Tight, hard breaths, puffing harshly into the afternoon chill, tell me the worry isn't completely gone, or even really started to be. We are walking, with energy, or at least that's what I am trying for, and 'Shine is staying under me, but not always between my hands and legs. She's a lot of work to ride, heavy on the bit, and I know she knows what feel is but she doesn't know that I do, and isn't very willing to try and give me a chance to show her. I keep opening up opportunities to turn her, catching her big ole foot in the air and directing it before it comes down, releasing with all my might, any time she accidentally gives and softens. All of a sudden, I notice, even if she's still kinda concerned, my fear is gone, again. Wish it would stay away, but it never does. I am busy working with her, trusting that she isn't going to buck (never has) or bolt (in the round pen, where can she go?) and I offer her a loose rein, bring the life up in my body (hard to do when you are tired and unenthused, which for whatever reason I am, today) and she trots off. I didn't get a whole lot of posting worked out, I can sit her trot easily, am horribly out of shape and found myself taking the comfortable way out.
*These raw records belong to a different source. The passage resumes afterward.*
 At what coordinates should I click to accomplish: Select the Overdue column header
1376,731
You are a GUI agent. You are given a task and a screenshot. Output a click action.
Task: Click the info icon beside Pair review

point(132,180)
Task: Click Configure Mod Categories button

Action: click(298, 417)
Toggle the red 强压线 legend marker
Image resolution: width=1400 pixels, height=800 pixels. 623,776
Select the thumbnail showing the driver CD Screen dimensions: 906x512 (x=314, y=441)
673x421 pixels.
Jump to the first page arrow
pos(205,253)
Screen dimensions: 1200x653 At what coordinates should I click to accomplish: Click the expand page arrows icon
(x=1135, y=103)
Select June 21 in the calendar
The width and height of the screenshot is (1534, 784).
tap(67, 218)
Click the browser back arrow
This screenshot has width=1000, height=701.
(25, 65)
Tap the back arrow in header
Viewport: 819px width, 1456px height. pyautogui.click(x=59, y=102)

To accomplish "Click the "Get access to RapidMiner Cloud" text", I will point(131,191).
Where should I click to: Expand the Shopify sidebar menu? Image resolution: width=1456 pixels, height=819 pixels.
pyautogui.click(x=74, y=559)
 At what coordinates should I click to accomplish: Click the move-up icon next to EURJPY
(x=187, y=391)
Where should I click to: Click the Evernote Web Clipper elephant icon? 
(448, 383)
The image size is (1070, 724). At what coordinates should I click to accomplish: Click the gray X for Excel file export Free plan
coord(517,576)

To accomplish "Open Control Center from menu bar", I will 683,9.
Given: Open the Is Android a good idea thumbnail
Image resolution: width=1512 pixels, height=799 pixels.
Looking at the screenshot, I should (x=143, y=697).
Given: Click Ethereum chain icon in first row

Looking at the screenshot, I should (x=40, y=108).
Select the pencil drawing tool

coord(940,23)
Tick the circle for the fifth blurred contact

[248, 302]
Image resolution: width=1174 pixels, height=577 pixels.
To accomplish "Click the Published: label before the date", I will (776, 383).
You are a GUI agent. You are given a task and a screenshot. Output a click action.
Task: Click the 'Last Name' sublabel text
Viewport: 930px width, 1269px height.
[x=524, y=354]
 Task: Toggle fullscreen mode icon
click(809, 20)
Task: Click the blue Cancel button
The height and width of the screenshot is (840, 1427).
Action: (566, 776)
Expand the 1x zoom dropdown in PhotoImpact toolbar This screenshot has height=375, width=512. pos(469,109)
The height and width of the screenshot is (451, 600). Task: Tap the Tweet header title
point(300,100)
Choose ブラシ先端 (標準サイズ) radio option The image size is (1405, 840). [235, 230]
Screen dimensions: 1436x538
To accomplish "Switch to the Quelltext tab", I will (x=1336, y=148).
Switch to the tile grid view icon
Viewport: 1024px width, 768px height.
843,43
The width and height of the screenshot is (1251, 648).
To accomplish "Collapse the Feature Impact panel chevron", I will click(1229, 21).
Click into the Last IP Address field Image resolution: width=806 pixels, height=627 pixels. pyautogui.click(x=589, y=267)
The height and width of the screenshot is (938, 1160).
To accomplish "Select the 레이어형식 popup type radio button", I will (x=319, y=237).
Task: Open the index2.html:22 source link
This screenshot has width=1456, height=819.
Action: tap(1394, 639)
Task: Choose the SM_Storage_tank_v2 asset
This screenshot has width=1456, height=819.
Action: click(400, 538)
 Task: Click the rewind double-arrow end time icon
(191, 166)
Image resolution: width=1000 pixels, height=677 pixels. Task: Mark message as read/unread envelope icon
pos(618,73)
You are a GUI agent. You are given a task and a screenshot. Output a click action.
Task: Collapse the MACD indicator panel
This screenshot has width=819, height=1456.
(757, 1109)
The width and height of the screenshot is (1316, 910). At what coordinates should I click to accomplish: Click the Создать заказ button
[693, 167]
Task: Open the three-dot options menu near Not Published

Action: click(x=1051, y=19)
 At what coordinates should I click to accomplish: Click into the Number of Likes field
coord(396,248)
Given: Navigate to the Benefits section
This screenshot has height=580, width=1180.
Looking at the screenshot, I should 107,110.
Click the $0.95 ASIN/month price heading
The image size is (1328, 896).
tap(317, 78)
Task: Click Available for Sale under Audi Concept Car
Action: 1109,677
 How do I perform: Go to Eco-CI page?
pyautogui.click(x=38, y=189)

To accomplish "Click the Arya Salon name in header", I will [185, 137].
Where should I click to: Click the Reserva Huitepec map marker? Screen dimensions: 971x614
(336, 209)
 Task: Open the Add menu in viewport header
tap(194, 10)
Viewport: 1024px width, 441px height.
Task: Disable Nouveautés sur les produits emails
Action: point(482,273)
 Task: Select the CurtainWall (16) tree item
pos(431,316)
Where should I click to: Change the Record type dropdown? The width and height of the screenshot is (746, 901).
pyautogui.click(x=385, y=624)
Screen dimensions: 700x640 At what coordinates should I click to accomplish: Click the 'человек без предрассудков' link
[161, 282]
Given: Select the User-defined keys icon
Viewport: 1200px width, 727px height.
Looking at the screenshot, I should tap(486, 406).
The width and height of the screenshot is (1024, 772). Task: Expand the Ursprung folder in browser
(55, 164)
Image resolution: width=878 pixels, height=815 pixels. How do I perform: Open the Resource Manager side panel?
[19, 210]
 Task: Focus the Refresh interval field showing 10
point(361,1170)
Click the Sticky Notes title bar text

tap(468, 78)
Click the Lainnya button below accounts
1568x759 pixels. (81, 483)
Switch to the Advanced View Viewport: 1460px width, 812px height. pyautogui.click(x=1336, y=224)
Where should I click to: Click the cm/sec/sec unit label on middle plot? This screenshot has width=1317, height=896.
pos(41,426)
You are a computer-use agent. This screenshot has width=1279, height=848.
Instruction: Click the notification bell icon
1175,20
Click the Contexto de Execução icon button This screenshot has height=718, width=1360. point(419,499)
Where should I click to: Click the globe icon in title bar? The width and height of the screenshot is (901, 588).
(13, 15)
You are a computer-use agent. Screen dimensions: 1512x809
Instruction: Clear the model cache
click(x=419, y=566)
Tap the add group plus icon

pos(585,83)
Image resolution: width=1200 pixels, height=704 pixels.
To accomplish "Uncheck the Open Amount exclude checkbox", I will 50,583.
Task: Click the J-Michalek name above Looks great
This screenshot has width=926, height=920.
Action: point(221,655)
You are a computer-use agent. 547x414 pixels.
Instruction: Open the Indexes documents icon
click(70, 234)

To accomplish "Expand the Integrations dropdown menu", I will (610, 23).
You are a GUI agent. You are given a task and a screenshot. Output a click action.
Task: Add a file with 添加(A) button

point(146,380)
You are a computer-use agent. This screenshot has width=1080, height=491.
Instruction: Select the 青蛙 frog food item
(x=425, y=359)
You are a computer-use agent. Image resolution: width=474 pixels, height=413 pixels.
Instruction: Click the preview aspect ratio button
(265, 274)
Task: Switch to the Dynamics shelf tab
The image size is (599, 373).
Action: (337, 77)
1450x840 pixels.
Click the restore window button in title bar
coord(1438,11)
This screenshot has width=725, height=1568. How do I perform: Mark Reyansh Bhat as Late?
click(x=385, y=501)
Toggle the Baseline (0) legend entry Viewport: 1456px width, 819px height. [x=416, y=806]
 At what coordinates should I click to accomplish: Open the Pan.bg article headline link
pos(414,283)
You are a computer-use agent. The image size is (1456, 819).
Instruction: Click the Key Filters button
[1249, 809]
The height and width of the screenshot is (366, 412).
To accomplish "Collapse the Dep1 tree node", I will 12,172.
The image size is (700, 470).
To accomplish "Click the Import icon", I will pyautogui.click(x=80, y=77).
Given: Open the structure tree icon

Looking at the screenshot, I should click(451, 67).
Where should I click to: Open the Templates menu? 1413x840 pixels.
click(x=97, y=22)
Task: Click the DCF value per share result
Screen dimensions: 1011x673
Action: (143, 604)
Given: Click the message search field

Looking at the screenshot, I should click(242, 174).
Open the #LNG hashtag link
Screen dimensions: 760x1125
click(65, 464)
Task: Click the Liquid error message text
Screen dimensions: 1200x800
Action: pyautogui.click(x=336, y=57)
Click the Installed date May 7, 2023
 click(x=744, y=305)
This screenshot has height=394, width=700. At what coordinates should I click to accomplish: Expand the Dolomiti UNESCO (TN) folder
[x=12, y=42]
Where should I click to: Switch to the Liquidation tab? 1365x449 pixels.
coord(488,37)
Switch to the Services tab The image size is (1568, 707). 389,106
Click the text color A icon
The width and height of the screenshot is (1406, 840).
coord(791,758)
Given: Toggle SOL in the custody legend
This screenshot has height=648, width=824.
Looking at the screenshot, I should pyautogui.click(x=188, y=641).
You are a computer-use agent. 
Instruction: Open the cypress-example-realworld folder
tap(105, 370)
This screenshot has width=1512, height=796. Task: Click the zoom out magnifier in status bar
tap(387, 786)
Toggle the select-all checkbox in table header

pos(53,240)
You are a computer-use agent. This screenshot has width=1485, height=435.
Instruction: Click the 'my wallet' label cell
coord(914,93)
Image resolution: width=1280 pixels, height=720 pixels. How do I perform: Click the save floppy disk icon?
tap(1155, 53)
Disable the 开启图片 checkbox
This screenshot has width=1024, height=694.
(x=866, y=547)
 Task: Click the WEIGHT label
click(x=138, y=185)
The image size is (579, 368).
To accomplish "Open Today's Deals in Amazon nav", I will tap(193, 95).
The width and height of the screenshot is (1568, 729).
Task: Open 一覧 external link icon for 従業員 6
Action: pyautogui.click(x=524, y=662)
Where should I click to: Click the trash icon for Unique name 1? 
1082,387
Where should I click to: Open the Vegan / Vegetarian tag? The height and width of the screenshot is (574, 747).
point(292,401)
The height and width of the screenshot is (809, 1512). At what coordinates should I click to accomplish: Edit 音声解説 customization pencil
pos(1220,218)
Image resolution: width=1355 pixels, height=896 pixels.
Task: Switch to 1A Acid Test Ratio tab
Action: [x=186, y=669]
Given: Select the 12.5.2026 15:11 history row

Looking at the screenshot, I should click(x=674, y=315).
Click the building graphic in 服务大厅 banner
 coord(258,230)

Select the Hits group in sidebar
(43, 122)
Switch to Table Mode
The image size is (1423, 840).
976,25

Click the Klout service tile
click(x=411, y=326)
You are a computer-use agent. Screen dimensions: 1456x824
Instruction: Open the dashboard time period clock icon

I did get some pretty decent 1/4 and 1/2 turns on the haunches and forehand. She never became super soft, but I found out that if I adjusted my ask to a really soft request, I had a much greater chance than if I fixed it up with a harder hold. Then she really braces, and why shouldn't she . . . seems a no brainer now, but it took me some bearing the weight of that head and neck in my arms to figure it out!
Okay, here's the cool part. Lining her up at the saddle rack to pull my gear, she went right where I asked and stayed where I put her, but with life and interest in those big dark eyes. She wasn't a shut down statue. I grabbed a soft brush, and went over that velvety black coat, her head level to me and tuned in to what I was doing. Pulling her halter outside, she stayed with me for some pets before I turned, left her there, and went back in the barn.
I sure hope not all the doubts that got traded today for trust, were mine.